## Available records

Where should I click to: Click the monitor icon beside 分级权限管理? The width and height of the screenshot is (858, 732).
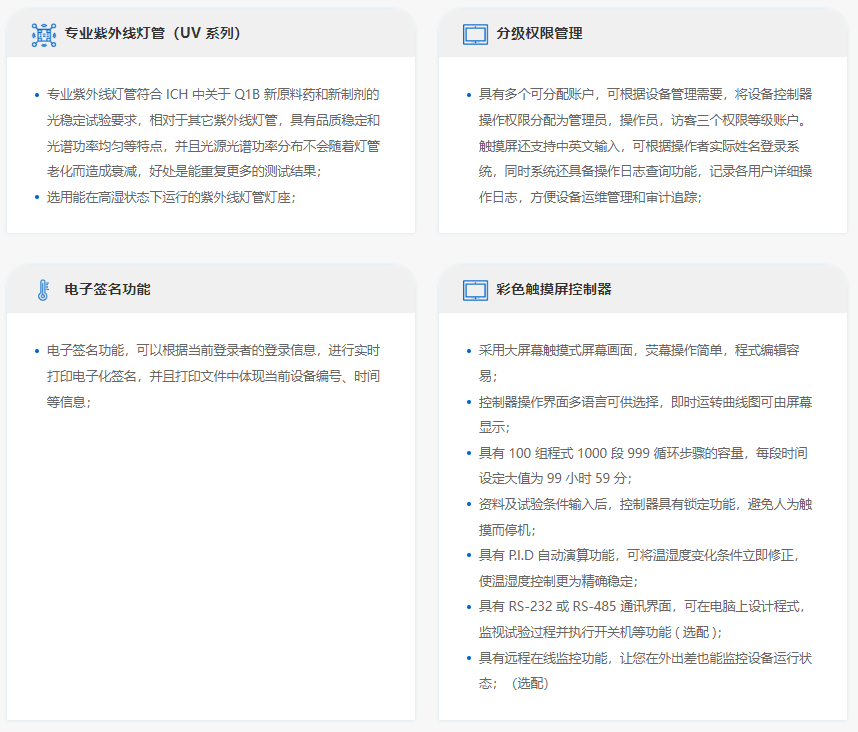coord(475,34)
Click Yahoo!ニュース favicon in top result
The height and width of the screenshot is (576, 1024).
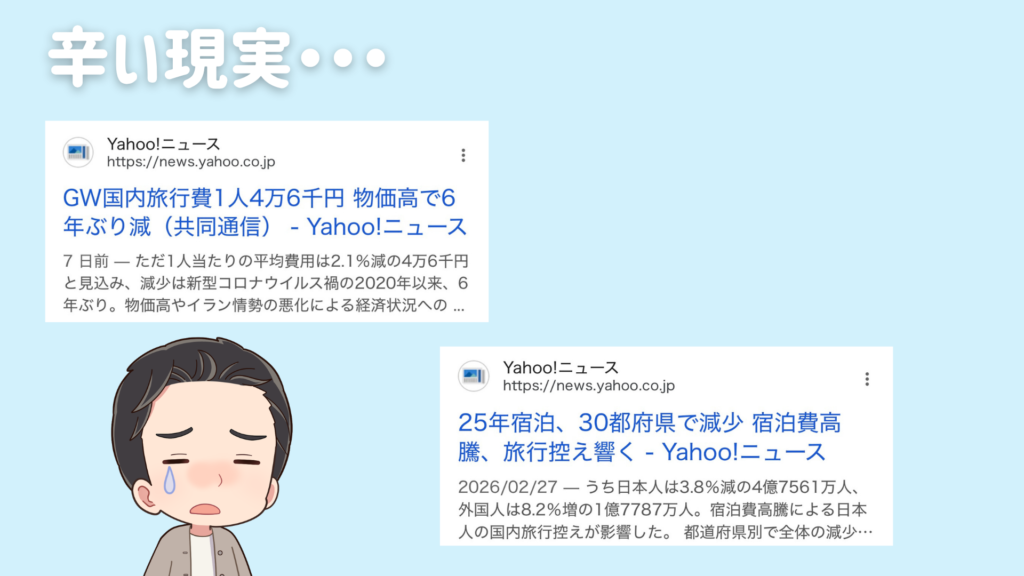coord(78,153)
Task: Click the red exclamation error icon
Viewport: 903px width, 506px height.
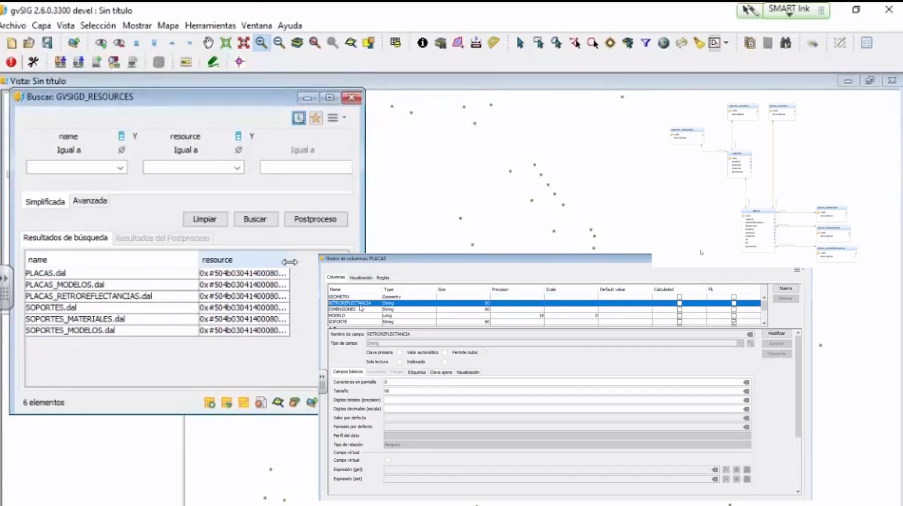Action: coord(11,62)
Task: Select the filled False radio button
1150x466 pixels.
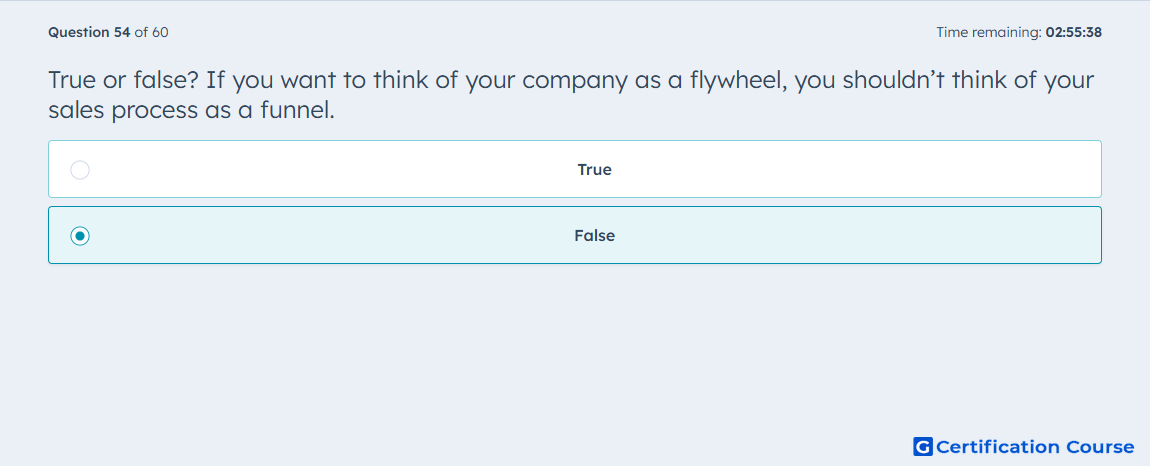Action: 80,236
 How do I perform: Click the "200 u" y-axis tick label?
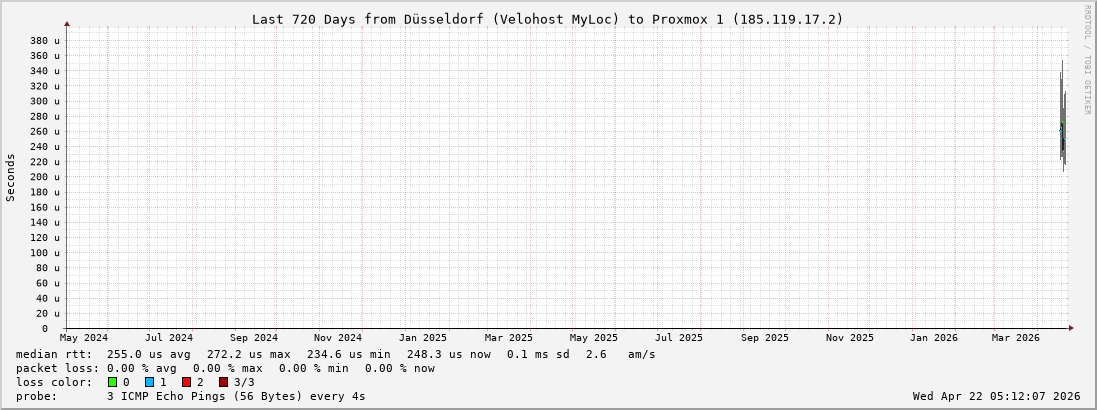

## Task
Print the records again exactly, without the pictures.

## Exercise result
Where should I click to: Click the monitor icon beside 分级权限管理? The width and height of the screenshot is (858, 732).
coord(475,34)
Click Yahoo!ニュース favicon in top result
The height and width of the screenshot is (576, 1024).
coord(78,153)
Task: Click the red exclamation error icon
Viewport: 903px width, 506px height.
Action: coord(11,62)
Task: Select the filled False radio button
1150x466 pixels.
Action: 80,236
 How do I perform: Click the "200 u" y-axis tick label?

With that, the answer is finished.